Вышата, приказав одному из слуг, которые вышли встретить его за воротами, прибрать своего сивого коня, пролез вместе с Торопом узенькою калиткою на широкий двор, или, лучше сказать, луг, посреди которого возвышались огромные деревянные чертоги княжеские, срубленные из толстых дубовых бревен. С первого взгляда их можно было почесть за беспорядочную кучу больших изб, наставленных одна на другую и соединенных меж собой дощатыми сенями и переходами, похожими на старинные церковные паперти. Главное строение, или, собственно, дворец, занимаемый великим князем, был основан на каменных сводах, в коих помещались подвалы и погреба, и состоял из обширного равностороннего здания, над которым возвышалось другое, одинаковой с ними формы, но гораздо менее; над этим вторым ярусом надстроен был еще третий, с соблюдением постепенного уменьшения в размере, и все здание оканчивалось небольшою четырехугольною вышкою, с крутою и остроконечною кровлею. С правой стороны, посредством крытого перехода, соединялся с этим главным корпусом двухэтажный терем знаменитой Рогнеды. Злополучная участь этой дочери Рогвольда, бывшей некогда невестою несчастного Ярополка; ее совершенное сиротство; ужасный брак, заключенный с нею Владимиром на окровавленных трупах отца и братьев, — все возбуждало к ней сострадание киевлян, и выразительное прозвание Гореславы, данное ей современниками, доказывает, что эта прекрасная княжна полоцкая была предметом всеобщего сожаления.
С левой стороны к главному зданию примыкала одноэтажная длинная связь, разделенная на множество отдельных светелок; она украшалась также несколькими теремами и широкими помостами. На них выходили иногда красные девушки подышать свежим весенним воздухом, попеть заунывные песенки и поглядеть, хотя издалека, на Киев, от которого отделяли их и высокие стены, и непреклонная воля того, чьи желания были законом для всех и кто сам не признавал над собой никакого закона. Позади дворца, перед обширным огородом, засаженным тенистыми деревьями, тянулся целый ряд высоких изб и клетей: в них жили прислужницы, помещались поварни, бани и другие принадлежности двора великокняжеского.
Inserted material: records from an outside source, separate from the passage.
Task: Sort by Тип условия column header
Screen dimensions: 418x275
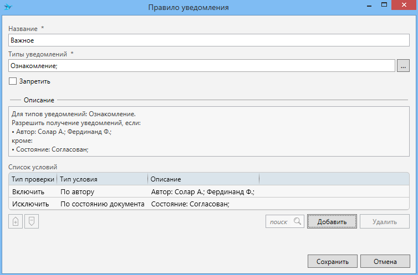Action: pos(102,179)
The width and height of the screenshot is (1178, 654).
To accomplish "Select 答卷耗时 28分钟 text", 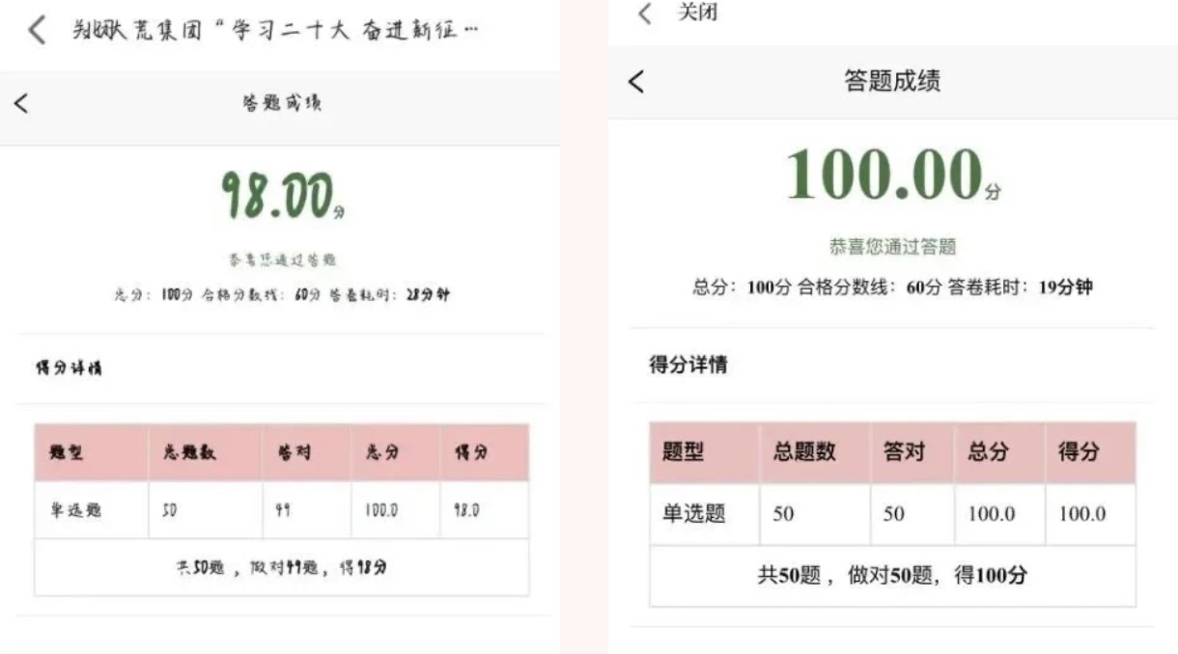I will 389,295.
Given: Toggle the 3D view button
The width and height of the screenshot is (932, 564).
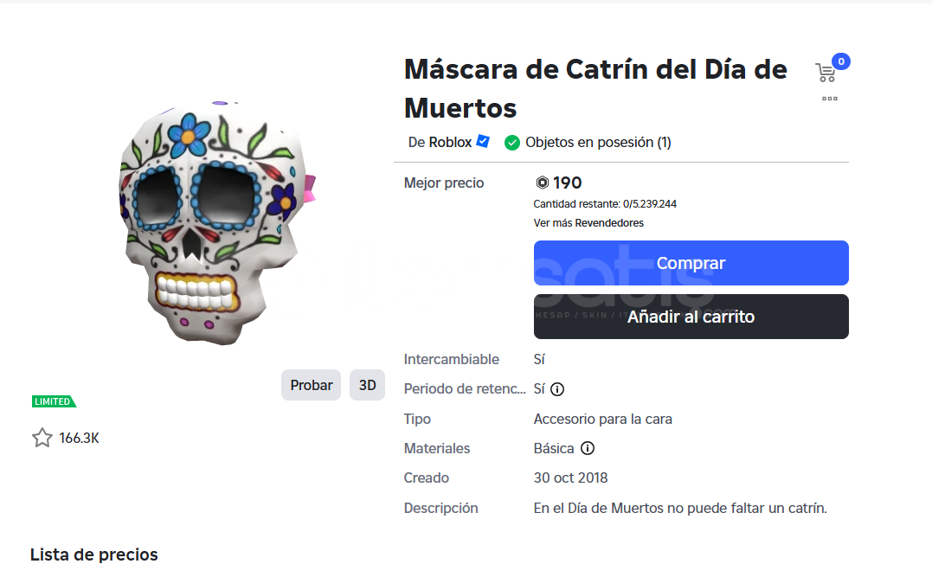Looking at the screenshot, I should 367,385.
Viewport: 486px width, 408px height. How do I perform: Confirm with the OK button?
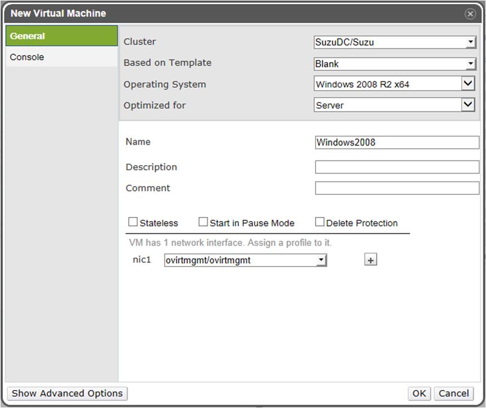click(419, 393)
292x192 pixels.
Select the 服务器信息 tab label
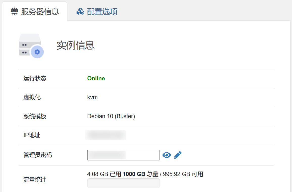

Взойдя по широкому наружному крыльцу с тяжелым навесом, который поддерживали деревянные столбы, похожие своею формою на нынешние кегли или шахматы, Вышата и Тороп вошли в просторный и светлый покой. Посреди его стояли длинные дубовые столы, а кругом скамьи, покрытые звериными кожами. Стальные латы с золотою и серебряною насечкою; кольчуги, дощатые брони из железных пластин, скрепленных кольцами; кожаные, с большими металлическими бляхами, нагрудники, называемые зерцалами; остроконечные шеломы, круглые щиты, мечи, широкие засапожники с красивыми рукоятками; богатая конская сбруя, бердыши, кистени, рогатины, легкие копья, называемые сулицами; тулы и колчаны со стрелами, развешанные хотя не трофеями, но с некоторым вкусом, украшали голые стены этой гридницы великокняжеской. По углам стояли на полках: кубки, братины, турьи, то есть воловьи, рога, обделанные серебром, чары, кружки и другая столовая посуда; большая часть ее была из простых металлов, ибо золото и серебро, украшавшее впоследствии с таким избытком роскошные пиры великих князей Московских, было еще редко в нашем отечестве и почти везде, исключая одной Византии, этом средоточии всемирной торговли тогдашнего времени. Вышата, отдав несколько приказаний окружавшим его служителям, спросил с веселым видом Торопа, давно ли он выучился лгать?